**Source material**
════════

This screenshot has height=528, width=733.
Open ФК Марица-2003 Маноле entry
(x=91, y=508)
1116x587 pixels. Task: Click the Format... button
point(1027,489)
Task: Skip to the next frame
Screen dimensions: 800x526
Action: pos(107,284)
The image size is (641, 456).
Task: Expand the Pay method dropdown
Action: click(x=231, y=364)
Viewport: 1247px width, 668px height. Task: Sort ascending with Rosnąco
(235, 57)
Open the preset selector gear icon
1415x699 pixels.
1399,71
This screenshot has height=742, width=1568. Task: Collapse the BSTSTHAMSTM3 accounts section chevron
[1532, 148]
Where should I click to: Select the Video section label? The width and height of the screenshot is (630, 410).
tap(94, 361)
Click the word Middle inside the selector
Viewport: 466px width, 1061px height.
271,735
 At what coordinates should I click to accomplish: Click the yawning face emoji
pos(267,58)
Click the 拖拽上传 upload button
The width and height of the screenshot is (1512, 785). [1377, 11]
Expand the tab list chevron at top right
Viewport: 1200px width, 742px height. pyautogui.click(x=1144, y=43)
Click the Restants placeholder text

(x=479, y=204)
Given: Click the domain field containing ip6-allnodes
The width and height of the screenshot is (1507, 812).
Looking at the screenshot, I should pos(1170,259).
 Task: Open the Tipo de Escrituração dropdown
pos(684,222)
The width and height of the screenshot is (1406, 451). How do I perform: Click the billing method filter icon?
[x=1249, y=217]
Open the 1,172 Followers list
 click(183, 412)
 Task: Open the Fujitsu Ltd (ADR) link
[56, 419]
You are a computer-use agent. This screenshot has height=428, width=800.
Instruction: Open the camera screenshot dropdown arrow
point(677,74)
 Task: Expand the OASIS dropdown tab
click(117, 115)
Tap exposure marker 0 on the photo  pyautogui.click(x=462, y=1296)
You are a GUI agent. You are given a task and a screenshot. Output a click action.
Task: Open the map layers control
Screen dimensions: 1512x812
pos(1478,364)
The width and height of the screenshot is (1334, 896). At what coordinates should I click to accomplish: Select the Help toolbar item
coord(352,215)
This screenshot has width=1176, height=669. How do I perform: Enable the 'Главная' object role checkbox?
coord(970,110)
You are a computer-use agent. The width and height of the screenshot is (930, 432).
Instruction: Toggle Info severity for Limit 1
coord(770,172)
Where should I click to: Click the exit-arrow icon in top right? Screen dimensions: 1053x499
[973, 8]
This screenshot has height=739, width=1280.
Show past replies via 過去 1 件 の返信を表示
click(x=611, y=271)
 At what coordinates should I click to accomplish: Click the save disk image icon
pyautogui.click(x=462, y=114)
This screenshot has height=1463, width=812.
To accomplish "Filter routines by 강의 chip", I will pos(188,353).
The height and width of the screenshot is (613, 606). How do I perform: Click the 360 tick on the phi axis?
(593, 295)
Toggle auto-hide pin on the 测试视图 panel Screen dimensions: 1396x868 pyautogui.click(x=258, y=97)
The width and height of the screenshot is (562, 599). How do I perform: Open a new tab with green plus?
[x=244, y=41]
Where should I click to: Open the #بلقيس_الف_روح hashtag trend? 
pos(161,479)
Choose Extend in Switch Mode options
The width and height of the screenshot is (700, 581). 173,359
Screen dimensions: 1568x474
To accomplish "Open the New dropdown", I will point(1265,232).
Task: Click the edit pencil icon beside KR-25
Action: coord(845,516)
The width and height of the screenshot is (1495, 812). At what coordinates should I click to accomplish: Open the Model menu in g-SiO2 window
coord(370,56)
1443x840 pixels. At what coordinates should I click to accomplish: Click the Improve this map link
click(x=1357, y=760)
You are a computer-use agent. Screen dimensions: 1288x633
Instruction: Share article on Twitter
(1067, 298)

════════

**What to do**
Your task is to set down all of the entries exactly as they appear.

**Exercise response**
This screenshot has height=528, width=733.
Open ФК Марица-2003 Маноле entry
(x=91, y=508)
1116x587 pixels. Task: Click the Format... button
point(1027,489)
Task: Skip to the next frame
Screen dimensions: 800x526
Action: pos(107,284)
The image size is (641, 456).
Task: Expand the Pay method dropdown
Action: click(x=231, y=364)
Viewport: 1247px width, 668px height. Task: Sort ascending with Rosnąco
(235, 57)
Open the preset selector gear icon
1415x699 pixels.
1399,71
This screenshot has height=742, width=1568. Task: Collapse the BSTSTHAMSTM3 accounts section chevron
[1532, 148]
Where should I click to: Select the Video section label? The width and height of the screenshot is (630, 410).
tap(94, 361)
Click the word Middle inside the selector
Viewport: 466px width, 1061px height.
271,735
 At what coordinates should I click to accomplish: Click the yawning face emoji
pos(267,58)
Click the 拖拽上传 upload button
The width and height of the screenshot is (1512, 785). [1377, 11]
Expand the tab list chevron at top right
Viewport: 1200px width, 742px height. pyautogui.click(x=1144, y=43)
Click the Restants placeholder text

(x=479, y=204)
Given: Click the domain field containing ip6-allnodes
The width and height of the screenshot is (1507, 812).
Looking at the screenshot, I should pos(1170,259).
 Task: Open the Tipo de Escrituração dropdown
pos(684,222)
The width and height of the screenshot is (1406, 451). How do I perform: Click the billing method filter icon?
[x=1249, y=217]
Open the 1,172 Followers list
 click(183, 412)
 Task: Open the Fujitsu Ltd (ADR) link
[56, 419]
You are a computer-use agent. This screenshot has height=428, width=800.
Instruction: Open the camera screenshot dropdown arrow
point(677,74)
 Task: Expand the OASIS dropdown tab
click(117, 115)
Tap exposure marker 0 on the photo  pyautogui.click(x=462, y=1296)
You are a GUI agent. You are given a task and a screenshot. Output a click action.
Task: Open the map layers control
Screen dimensions: 1512x812
pos(1478,364)
The width and height of the screenshot is (1334, 896). At what coordinates should I click to accomplish: Select the Help toolbar item
coord(352,215)
This screenshot has width=1176, height=669. How do I perform: Enable the 'Главная' object role checkbox?
coord(970,110)
You are a computer-use agent. The width and height of the screenshot is (930, 432).
Instruction: Toggle Info severity for Limit 1
coord(770,172)
Where should I click to: Click the exit-arrow icon in top right? Screen dimensions: 1053x499
[973, 8]
This screenshot has height=739, width=1280.
Show past replies via 過去 1 件 の返信を表示
click(x=611, y=271)
 At what coordinates should I click to accomplish: Click the save disk image icon
pyautogui.click(x=462, y=114)
This screenshot has height=1463, width=812.
To accomplish "Filter routines by 강의 chip", I will pos(188,353).
The height and width of the screenshot is (613, 606). How do I perform: Click the 360 tick on the phi axis?
(593, 295)
Toggle auto-hide pin on the 测试视图 panel Screen dimensions: 1396x868 pyautogui.click(x=258, y=97)
The width and height of the screenshot is (562, 599). How do I perform: Open a new tab with green plus?
[x=244, y=41]
Where should I click to: Open the #بلقيس_الف_روح hashtag trend? 
pos(161,479)
Choose Extend in Switch Mode options
The width and height of the screenshot is (700, 581). 173,359
Screen dimensions: 1568x474
To accomplish "Open the New dropdown", I will point(1265,232).
Task: Click the edit pencil icon beside KR-25
Action: coord(845,516)
The width and height of the screenshot is (1495, 812). At what coordinates should I click to accomplish: Open the Model menu in g-SiO2 window
coord(370,56)
1443x840 pixels. At what coordinates should I click to accomplish: Click the Improve this map link
click(x=1357, y=760)
You are a computer-use agent. Screen dimensions: 1288x633
Instruction: Share article on Twitter
(1067, 298)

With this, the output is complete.